Skip to Content

How to fix high CPU/Failopen mode due to GRE traffic increasing IPSEngine load

This article describes the behavior seen when FortiGate IPSEngine enters fail open mode due to GRE traffic, causing high CPU and an increased load on the FortiGate.

Scope

FortiGate with pass-through GRE traffic that is IPS inspected/UTM enabled

Solution

FortiGate can perform two types of acceleration (offloading):

  • Network Processor level (NP6/NP7): https://docs.fortinet.com/document/fortigate/6.4.6/hardware-acceleration/575471
  • NTurbo for inspected traffic: Offloads firewall and NAT sessions from the FortiGate CPU to NP7 or NP6 network processors and distributes these sessions to different IPS engine processes spread across multiple CPU cores, ensuring a load-balanced approach for handling IPS signature/pattern matching tasks.

Behavior and symptoms (v7.0/v7.2/v7.4v/7.6)

If IPS is enabled on a policy, and this policy is experiencing a high load of pass-through GRE traffic, notice a high CPU or even IPSEngine entering fail-open mode.

This can be observed by checking the crash log ‘diagnose debug crashlog read’ and looking for occurrences of ‘IPS enter fail open mode’.

This can be further confirmed by observing high consumption of IPSengine processes, consuming high CPU by running ‘diagnose sys top’.

This is mostly due to this GRE traffic not being offloaded by NTurbo. Verify by printing the session:

diagnose sys session filter clear <----- Clear previous filters.
diagnose sys session filter proto 47 <----- Add new filter for GRE traffic (IP protocol type 47).
diagnose sys session list <----- List the GRE session.

If noticing this GRE traffic with ‘proto=47’ and the following: ‘no_ofld_reason: redir-to-ips’, this indicates that this traffic was not offloaded and equals to denied-by-turbo in the no_ofld_reason. (i.e. A session being processed by the IPS that could normally be offloaded is not supported by nTurbo.)

The reason is, that all GRE pass-through traffic will go to IPS through kernel/raw socket since NTurbo offloading only supports TCP/UDP traffic.
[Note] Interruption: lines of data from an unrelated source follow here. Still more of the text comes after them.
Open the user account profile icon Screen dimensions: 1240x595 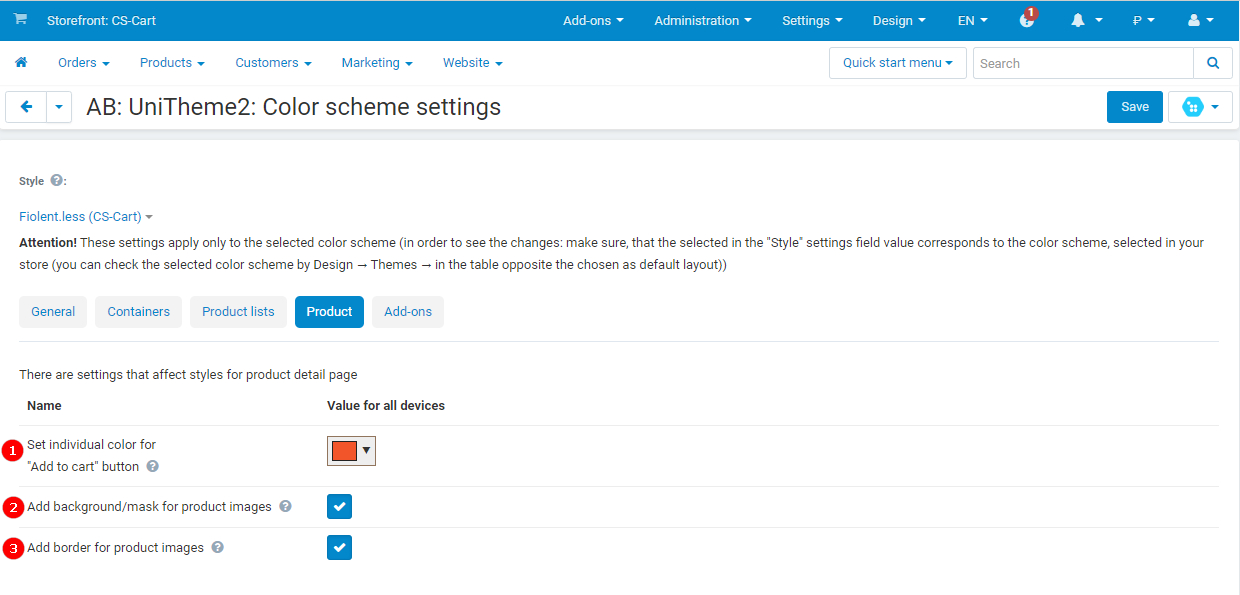(x=1193, y=21)
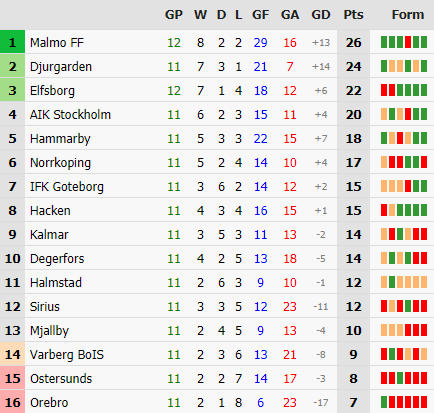
Task: Select the Pts column header
Action: tap(353, 15)
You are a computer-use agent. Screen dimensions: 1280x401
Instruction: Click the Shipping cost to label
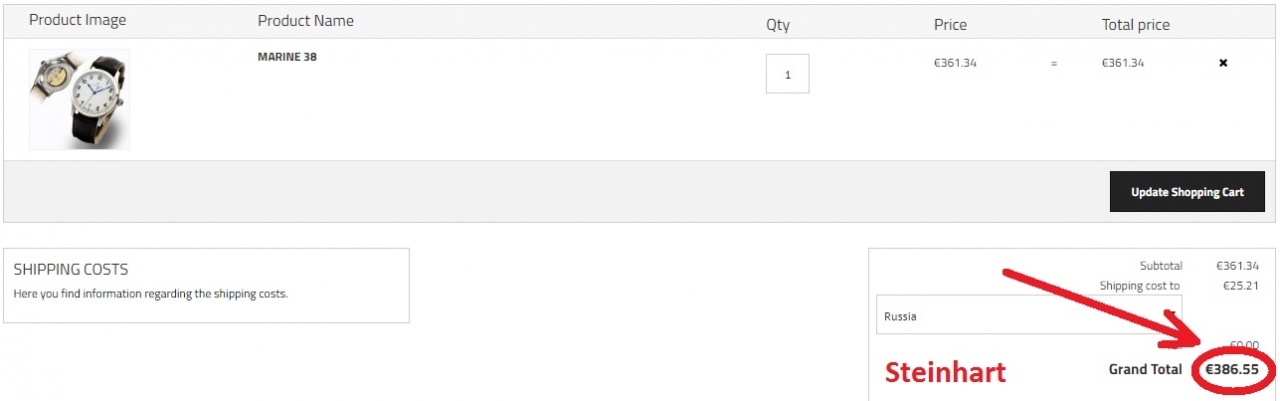[x=1140, y=286]
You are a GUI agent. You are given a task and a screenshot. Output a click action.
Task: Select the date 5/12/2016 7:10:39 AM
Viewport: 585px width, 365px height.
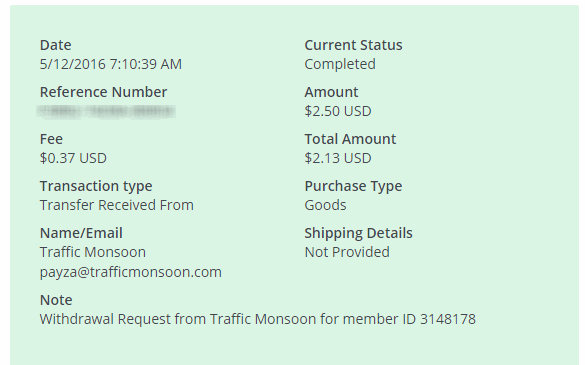[111, 64]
GRE is not TCP/UDP. Therefore, NTurbo can not offload it.

To overcome this, add a new policy specifically for GRE traffic with no UTM enabled, which means no IPS is involved.

NP hardware can support GRE offloading when UTM is disabled, however, as mentioned, NTurbo does not support GRE traffic, which is why when UTM is enabled, this traffic is not offloaded.

Note: It is possible to to correlate the high CPU/IPSEngine fail-open with a time increase in GRE traffic bandwidth.